Фрагмент
>>>>

Вот два софиста решили запутать простодушного человека по имени Ктисипп.
— Скажи-ка, есть ли у тебя собака?
— И очень злая, — отвечал Ктисипп.
— А есть ли у нее щенята?
— Да, тоже злые.
— А их отец, конечно, собака же?
— Я даже видел, как он занимается с самкой.
— И этот отец тоже твой?
— Конечно.
— Значит, ты утверждаешь, что твой отец — собака и ты брат щенят!
Можно себе представить, какими взрывами веселья и хохота сопровождались такие вот фокусы и кунштюки софистов, любивших вести свои беседы при большом стечении народа.
Бот еще один образчик софистического остроумия:
— Сделать необразованного человека образованным — значит убить его.
— Как так?
— Став образованным, он уже не будет тем, чем был, не так ли? А убить человека — это и значит сделать его не тем, чем он был.
Если кто-нибудь из присутствующих уличал софиста во лжи, то тот выворачивался следующим образом:
— Кто лжет, говорит то, чего нет. Но того, чего нет, нельзя сказать, следовательно, никто не может лгать.
Хорошо и метко сказал о софистах А. И. Герцен; «Когда мысль человеческая достигла… сознания и силы, когда она окрепла в ней, узнала свою несокрушимую мощь, — открылось в греческом мире зрелище блестящее, увлекательное, торжество юношеского упоения в науке. Я говорю о оклеветанных и непонятых софистах. Софисты — пышные, великолепные цветы богатого греческого духа — выразили собой период юношеской самонадеянности и удальства… Что за роскошь в их диалектике! что за беспощадность! что за развязность! какая симпатия со всем человечественным! Что за мастерское владение мыслью и формальной логикой! Их бесконечные споры — это бескровные турниры, где столько же грации, сколько силы — были молодеческим гарцеванием на строгой арене философии; это — удалая юность науки, ее майское утро»[157].

<<<<

Условие задания
Как, согласно фрагменту о софистах, А. И. Герцен называет их бесконечные споры? Приведенный далее перечень для выполнения не требуется.

Прилагаемый перечень
>>>>

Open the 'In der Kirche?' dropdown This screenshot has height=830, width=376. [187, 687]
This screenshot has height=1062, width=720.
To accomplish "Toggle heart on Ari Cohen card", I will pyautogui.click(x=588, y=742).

<<<<

Ответ на задание
Бескровными турнирами, где столько же грации, сколько силы.